--- Data to process ---

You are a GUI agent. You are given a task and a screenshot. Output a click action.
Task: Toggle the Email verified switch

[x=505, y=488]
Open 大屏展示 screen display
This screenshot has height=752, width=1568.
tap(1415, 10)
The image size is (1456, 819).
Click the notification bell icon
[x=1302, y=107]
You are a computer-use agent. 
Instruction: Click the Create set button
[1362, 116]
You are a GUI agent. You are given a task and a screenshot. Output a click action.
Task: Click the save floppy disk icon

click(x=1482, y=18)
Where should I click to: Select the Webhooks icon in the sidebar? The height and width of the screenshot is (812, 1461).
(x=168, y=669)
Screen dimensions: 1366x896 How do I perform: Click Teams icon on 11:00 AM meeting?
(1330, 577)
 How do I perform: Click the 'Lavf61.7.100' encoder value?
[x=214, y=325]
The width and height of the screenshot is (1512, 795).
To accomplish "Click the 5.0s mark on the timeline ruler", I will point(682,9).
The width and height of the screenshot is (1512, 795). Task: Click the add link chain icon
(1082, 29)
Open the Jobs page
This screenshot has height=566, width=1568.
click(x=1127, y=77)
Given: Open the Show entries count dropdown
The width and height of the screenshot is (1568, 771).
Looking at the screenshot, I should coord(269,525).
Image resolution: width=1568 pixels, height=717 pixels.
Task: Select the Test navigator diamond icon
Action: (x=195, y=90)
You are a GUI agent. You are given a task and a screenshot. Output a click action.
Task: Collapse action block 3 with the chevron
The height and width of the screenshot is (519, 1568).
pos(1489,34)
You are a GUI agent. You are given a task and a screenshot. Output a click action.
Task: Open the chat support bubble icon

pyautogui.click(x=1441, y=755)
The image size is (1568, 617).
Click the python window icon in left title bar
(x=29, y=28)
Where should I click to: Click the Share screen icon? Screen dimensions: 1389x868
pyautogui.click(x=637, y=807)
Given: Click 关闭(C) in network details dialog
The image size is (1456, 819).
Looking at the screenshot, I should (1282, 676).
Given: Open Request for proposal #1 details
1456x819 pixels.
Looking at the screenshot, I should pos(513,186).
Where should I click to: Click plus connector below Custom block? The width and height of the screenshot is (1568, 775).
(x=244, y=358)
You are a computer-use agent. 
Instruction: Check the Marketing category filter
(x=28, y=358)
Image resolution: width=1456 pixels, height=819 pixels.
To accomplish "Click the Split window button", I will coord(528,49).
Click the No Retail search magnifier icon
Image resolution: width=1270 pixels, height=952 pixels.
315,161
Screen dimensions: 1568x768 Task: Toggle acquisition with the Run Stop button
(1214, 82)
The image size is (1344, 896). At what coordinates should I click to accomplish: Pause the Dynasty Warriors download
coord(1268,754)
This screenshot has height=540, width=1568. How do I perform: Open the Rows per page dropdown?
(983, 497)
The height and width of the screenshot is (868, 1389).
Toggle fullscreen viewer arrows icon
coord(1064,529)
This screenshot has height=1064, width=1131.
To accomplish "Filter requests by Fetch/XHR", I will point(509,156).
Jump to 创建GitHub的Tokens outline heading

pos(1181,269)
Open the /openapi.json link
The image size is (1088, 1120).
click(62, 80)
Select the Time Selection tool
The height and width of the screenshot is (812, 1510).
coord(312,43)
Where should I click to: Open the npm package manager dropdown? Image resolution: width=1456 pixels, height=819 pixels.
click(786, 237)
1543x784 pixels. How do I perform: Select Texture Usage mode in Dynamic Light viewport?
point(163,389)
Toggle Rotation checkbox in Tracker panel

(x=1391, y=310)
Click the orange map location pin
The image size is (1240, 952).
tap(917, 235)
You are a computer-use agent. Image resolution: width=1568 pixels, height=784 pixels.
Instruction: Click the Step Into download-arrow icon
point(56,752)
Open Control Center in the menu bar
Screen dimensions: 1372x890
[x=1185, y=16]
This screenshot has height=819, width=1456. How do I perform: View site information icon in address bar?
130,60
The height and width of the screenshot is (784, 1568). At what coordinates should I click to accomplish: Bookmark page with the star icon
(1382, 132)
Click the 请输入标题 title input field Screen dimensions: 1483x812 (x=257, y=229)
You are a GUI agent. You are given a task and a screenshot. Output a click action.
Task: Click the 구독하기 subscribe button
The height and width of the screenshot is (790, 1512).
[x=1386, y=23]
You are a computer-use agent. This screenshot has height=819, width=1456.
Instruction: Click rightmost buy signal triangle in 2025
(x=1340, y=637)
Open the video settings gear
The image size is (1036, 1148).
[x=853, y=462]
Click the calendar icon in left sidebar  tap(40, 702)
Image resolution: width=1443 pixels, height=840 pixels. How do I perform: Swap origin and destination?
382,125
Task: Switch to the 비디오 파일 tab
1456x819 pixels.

---

Problem details — Would you output all of the material exactly as it reads?

Output for this task —
You are a GUI agent. You are given a task and a screenshot. Output a click action.
Task: Toggle the Email verified switch

[x=505, y=488]
Open 大屏展示 screen display
This screenshot has height=752, width=1568.
tap(1415, 10)
The image size is (1456, 819).
Click the notification bell icon
[x=1302, y=107]
You are a computer-use agent. 
Instruction: Click the Create set button
[1362, 116]
You are a GUI agent. You are given a task and a screenshot. Output a click action.
Task: Click the save floppy disk icon

click(x=1482, y=18)
Where should I click to: Select the Webhooks icon in the sidebar? The height and width of the screenshot is (812, 1461).
(x=168, y=669)
Screen dimensions: 1366x896 How do I perform: Click Teams icon on 11:00 AM meeting?
(1330, 577)
 How do I perform: Click the 'Lavf61.7.100' encoder value?
[x=214, y=325]
The width and height of the screenshot is (1512, 795).
To accomplish "Click the 5.0s mark on the timeline ruler", I will point(682,9).
The width and height of the screenshot is (1512, 795). Task: Click the add link chain icon
(1082, 29)
Open the Jobs page
This screenshot has height=566, width=1568.
click(x=1127, y=77)
Given: Open the Show entries count dropdown
The width and height of the screenshot is (1568, 771).
Looking at the screenshot, I should coord(269,525).
Image resolution: width=1568 pixels, height=717 pixels.
Task: Select the Test navigator diamond icon
Action: (x=195, y=90)
You are a GUI agent. You are given a task and a screenshot. Output a click action.
Task: Collapse action block 3 with the chevron
The height and width of the screenshot is (519, 1568).
pos(1489,34)
You are a GUI agent. You are given a task and a screenshot. Output a click action.
Task: Open the chat support bubble icon

pyautogui.click(x=1441, y=755)
The image size is (1568, 617).
Click the python window icon in left title bar
(x=29, y=28)
Where should I click to: Click the Share screen icon? Screen dimensions: 1389x868
pyautogui.click(x=637, y=807)
Given: Click 关闭(C) in network details dialog
The image size is (1456, 819).
Looking at the screenshot, I should (1282, 676).
Given: Open Request for proposal #1 details
1456x819 pixels.
Looking at the screenshot, I should pos(513,186).
Where should I click to: Click plus connector below Custom block? The width and height of the screenshot is (1568, 775).
(x=244, y=358)
You are a computer-use agent. 
Instruction: Check the Marketing category filter
(x=28, y=358)
Image resolution: width=1456 pixels, height=819 pixels.
To accomplish "Click the Split window button", I will coord(528,49).
Click the No Retail search magnifier icon
Image resolution: width=1270 pixels, height=952 pixels.
315,161
Screen dimensions: 1568x768 Task: Toggle acquisition with the Run Stop button
(1214, 82)
The image size is (1344, 896). At what coordinates should I click to accomplish: Pause the Dynasty Warriors download
coord(1268,754)
This screenshot has height=540, width=1568. How do I perform: Open the Rows per page dropdown?
(983, 497)
The height and width of the screenshot is (868, 1389).
Toggle fullscreen viewer arrows icon
coord(1064,529)
This screenshot has height=1064, width=1131.
To accomplish "Filter requests by Fetch/XHR", I will point(509,156).
Jump to 创建GitHub的Tokens outline heading

pos(1181,269)
Open the /openapi.json link
The image size is (1088, 1120).
click(62, 80)
Select the Time Selection tool
The height and width of the screenshot is (812, 1510).
coord(312,43)
Where should I click to: Open the npm package manager dropdown? Image resolution: width=1456 pixels, height=819 pixels.
click(786, 237)
1543x784 pixels. How do I perform: Select Texture Usage mode in Dynamic Light viewport?
point(163,389)
Toggle Rotation checkbox in Tracker panel

(x=1391, y=310)
Click the orange map location pin
The image size is (1240, 952).
tap(917, 235)
You are a computer-use agent. Image resolution: width=1568 pixels, height=784 pixels.
Instruction: Click the Step Into download-arrow icon
point(56,752)
Open Control Center in the menu bar
Screen dimensions: 1372x890
[x=1185, y=16]
This screenshot has height=819, width=1456. How do I perform: View site information icon in address bar?
130,60
The height and width of the screenshot is (784, 1568). At what coordinates should I click to accomplish: Bookmark page with the star icon
(1382, 132)
Click the 请输入标题 title input field Screen dimensions: 1483x812 (x=257, y=229)
You are a GUI agent. You are given a task and a screenshot. Output a click action.
Task: Click the 구독하기 subscribe button
The height and width of the screenshot is (790, 1512).
[x=1386, y=23]
You are a computer-use agent. This screenshot has height=819, width=1456.
Instruction: Click rightmost buy signal triangle in 2025
(x=1340, y=637)
Open the video settings gear
The image size is (1036, 1148).
[x=853, y=462]
Click the calendar icon in left sidebar  tap(40, 702)
Image resolution: width=1443 pixels, height=840 pixels. How do I perform: Swap origin and destination?
382,125
Task: Switch to the 비디오 파일 tab
1456x819 pixels.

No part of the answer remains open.